Explain why $E[XY\mid X]=XE[Y\mid X]$

Question

I'm getting through the logic of $E[XY\mid X]=X(E[Y\mid X])$: since $E[X\mid X]=X$ is a constant, so we can pull the term $X$ out, and we get $X(E[Y\mid X])$. Is this the right way to think about this proposition?

Answer 1

This is a generalization of linearity. For conventional expectation, we have $E(XY)=XE(Y)$ when $X$ is a constant. Conventional expectation can be thought of as expectation with respect to the trivial sigma algebra, and a function is measurable w.r.t. the trivial sigma algebra iff it's constant. The general version is that $E(XY\mid F)=XE(Y\mid F)$ iff $X$ is $F$-measurable, where $F$ is some sigma algebra.

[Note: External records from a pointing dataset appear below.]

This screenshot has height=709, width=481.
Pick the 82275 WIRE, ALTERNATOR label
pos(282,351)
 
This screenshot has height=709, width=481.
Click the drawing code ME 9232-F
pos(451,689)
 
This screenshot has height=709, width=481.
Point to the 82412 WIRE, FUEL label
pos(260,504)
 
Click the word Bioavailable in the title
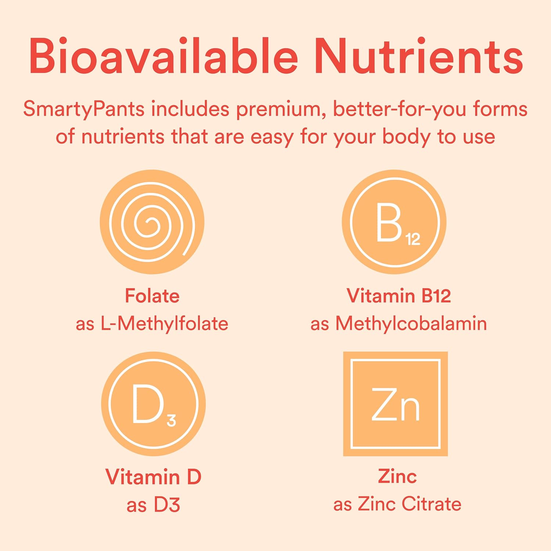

Intuitively, for $X$ to be $F$ measurable means that you "know" the value of $X$ given the information $F$, and $E(Z\mid F)$ is the "best guess" as to the value of $Z$ given the information $F$, so obviously if you know $X$ then your best guess for $XY$ is going to be $X$ times your best guess for $Y$.

Answer 2

When you write $\operatorname{E}(\cdot\mid X),$ then within that narrow context you're treating the value of $X$ as given, thus "constant" and not "random".